== Segment start ==
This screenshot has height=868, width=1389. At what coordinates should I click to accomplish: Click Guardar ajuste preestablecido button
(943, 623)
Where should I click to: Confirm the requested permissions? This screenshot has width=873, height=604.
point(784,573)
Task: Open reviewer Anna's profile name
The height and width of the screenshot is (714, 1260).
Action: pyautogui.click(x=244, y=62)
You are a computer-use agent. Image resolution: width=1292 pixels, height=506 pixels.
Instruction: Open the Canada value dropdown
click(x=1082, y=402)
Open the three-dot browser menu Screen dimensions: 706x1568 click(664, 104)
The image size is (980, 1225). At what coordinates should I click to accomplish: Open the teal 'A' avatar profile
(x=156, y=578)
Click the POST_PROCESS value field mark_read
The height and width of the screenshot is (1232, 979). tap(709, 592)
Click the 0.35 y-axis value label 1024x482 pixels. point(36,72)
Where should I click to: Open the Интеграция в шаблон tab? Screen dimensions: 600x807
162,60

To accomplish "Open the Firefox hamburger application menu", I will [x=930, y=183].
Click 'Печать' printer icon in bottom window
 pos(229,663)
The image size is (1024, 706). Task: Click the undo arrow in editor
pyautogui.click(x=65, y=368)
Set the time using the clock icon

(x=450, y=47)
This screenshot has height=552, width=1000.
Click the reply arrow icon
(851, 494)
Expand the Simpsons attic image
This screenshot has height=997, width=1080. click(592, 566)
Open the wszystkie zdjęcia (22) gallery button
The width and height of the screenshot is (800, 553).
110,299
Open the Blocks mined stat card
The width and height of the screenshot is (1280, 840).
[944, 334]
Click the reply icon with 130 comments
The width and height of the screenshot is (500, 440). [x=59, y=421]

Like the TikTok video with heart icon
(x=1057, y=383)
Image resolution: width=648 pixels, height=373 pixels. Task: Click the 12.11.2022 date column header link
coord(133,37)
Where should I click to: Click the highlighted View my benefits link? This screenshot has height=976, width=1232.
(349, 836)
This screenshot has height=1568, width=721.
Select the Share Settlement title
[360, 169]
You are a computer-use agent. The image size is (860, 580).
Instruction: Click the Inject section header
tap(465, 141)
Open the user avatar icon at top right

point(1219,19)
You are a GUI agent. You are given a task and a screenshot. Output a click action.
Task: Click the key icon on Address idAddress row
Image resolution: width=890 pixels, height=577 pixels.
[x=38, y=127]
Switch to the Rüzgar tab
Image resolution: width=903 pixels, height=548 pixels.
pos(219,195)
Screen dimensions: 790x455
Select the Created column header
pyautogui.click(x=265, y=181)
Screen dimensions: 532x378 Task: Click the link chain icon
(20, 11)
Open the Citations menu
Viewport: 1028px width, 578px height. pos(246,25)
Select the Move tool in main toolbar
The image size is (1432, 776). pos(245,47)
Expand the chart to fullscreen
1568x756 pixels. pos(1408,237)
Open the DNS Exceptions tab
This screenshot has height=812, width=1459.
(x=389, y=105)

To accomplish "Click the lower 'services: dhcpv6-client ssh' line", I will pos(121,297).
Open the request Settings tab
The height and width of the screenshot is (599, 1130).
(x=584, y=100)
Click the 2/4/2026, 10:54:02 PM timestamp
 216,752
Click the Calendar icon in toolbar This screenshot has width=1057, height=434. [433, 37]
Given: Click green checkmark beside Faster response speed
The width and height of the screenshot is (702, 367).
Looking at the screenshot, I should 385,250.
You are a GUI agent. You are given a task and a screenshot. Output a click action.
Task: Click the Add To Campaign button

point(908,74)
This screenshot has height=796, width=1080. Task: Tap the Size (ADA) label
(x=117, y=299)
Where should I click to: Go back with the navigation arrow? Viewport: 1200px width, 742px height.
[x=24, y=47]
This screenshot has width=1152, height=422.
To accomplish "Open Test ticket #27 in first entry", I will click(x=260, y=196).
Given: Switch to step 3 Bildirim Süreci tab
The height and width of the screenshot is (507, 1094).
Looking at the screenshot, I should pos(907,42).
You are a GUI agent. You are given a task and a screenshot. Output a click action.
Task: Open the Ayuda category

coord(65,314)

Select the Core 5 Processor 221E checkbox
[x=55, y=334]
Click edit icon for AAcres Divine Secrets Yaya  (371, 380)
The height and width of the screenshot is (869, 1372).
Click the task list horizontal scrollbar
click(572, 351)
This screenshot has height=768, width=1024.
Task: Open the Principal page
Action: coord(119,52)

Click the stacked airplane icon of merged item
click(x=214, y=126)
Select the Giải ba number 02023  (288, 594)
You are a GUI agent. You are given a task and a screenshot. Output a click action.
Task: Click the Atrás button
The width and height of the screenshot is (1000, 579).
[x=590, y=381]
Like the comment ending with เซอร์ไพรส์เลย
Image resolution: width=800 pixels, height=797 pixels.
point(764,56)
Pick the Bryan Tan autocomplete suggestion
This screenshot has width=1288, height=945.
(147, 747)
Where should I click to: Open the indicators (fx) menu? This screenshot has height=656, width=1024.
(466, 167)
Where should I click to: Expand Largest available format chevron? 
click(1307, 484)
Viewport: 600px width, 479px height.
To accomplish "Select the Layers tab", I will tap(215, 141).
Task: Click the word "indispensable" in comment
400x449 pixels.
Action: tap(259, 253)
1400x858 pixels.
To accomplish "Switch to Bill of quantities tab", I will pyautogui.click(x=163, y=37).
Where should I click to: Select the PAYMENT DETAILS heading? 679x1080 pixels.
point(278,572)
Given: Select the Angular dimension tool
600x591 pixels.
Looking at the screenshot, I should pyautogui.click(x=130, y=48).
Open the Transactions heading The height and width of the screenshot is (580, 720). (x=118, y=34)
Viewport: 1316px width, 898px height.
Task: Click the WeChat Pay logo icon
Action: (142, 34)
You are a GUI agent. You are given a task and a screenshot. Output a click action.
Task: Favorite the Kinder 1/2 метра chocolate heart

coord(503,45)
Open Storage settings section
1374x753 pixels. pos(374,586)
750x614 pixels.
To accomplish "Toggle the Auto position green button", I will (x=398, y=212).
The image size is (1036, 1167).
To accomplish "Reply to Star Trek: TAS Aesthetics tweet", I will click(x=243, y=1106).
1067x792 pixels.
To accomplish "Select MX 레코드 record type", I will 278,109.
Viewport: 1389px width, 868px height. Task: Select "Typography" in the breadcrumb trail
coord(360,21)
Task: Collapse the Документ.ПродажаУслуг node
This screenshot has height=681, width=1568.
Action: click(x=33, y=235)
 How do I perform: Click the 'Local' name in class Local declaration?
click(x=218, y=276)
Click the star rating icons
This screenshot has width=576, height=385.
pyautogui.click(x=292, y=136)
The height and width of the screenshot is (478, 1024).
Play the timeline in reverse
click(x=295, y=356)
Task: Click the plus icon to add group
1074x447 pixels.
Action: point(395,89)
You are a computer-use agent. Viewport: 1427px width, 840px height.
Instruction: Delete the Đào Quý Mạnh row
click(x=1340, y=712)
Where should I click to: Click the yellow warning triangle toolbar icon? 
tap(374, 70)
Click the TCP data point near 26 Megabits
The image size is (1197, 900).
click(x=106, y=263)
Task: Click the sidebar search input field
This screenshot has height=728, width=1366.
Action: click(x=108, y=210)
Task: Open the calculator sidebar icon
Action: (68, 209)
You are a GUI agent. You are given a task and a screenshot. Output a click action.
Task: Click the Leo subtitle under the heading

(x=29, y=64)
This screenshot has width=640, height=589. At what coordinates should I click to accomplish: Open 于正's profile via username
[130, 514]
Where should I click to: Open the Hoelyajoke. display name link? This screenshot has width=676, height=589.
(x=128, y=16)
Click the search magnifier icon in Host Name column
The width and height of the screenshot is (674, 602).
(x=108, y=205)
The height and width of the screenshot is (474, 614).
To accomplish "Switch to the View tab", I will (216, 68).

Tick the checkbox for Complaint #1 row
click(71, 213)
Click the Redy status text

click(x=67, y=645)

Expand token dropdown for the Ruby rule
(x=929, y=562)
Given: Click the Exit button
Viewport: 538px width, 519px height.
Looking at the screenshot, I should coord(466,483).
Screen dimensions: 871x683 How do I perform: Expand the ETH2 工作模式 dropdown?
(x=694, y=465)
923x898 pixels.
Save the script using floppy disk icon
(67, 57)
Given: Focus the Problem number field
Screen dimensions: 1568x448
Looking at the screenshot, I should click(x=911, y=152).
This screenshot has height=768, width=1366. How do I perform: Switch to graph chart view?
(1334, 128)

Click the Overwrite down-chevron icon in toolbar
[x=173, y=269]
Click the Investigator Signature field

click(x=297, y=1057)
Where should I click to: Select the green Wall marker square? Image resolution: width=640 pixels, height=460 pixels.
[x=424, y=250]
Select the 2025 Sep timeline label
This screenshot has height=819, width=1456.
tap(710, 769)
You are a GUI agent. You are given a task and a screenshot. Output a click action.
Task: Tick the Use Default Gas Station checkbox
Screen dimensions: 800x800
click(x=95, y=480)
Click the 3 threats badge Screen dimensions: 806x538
== Segment end ==
▶ Activity: Each line in the listing above from the one containing "Where should I click to: Select the PAYMENT" through the one containing "You are a computer-use agent. Viewport: 1427px" should be repeated exactly, and no other line.

▶ Exercise output:
Where should I click to: Select the PAYMENT DETAILS heading? 679x1080 pixels.
point(278,572)
Given: Select the Angular dimension tool
600x591 pixels.
Looking at the screenshot, I should pyautogui.click(x=130, y=48).
Open the Transactions heading The height and width of the screenshot is (580, 720). (x=118, y=34)
Viewport: 1316px width, 898px height.
Task: Click the WeChat Pay logo icon
Action: (142, 34)
You are a GUI agent. You are given a task and a screenshot. Output a click action.
Task: Favorite the Kinder 1/2 метра chocolate heart

coord(503,45)
Open Storage settings section
1374x753 pixels. pos(374,586)
750x614 pixels.
To accomplish "Toggle the Auto position green button", I will (x=398, y=212).
The image size is (1036, 1167).
To accomplish "Reply to Star Trek: TAS Aesthetics tweet", I will click(x=243, y=1106).
1067x792 pixels.
To accomplish "Select MX 레코드 record type", I will 278,109.
Viewport: 1389px width, 868px height. Task: Select "Typography" in the breadcrumb trail
coord(360,21)
Task: Collapse the Документ.ПродажаУслуг node
This screenshot has height=681, width=1568.
Action: click(x=33, y=235)
 How do I perform: Click the 'Local' name in class Local declaration?
click(x=218, y=276)
Click the star rating icons
This screenshot has width=576, height=385.
pyautogui.click(x=292, y=136)
The height and width of the screenshot is (478, 1024).
Play the timeline in reverse
click(x=295, y=356)
Task: Click the plus icon to add group
1074x447 pixels.
Action: point(395,89)
You are a computer-use agent. Viewport: 1427px width, 840px height.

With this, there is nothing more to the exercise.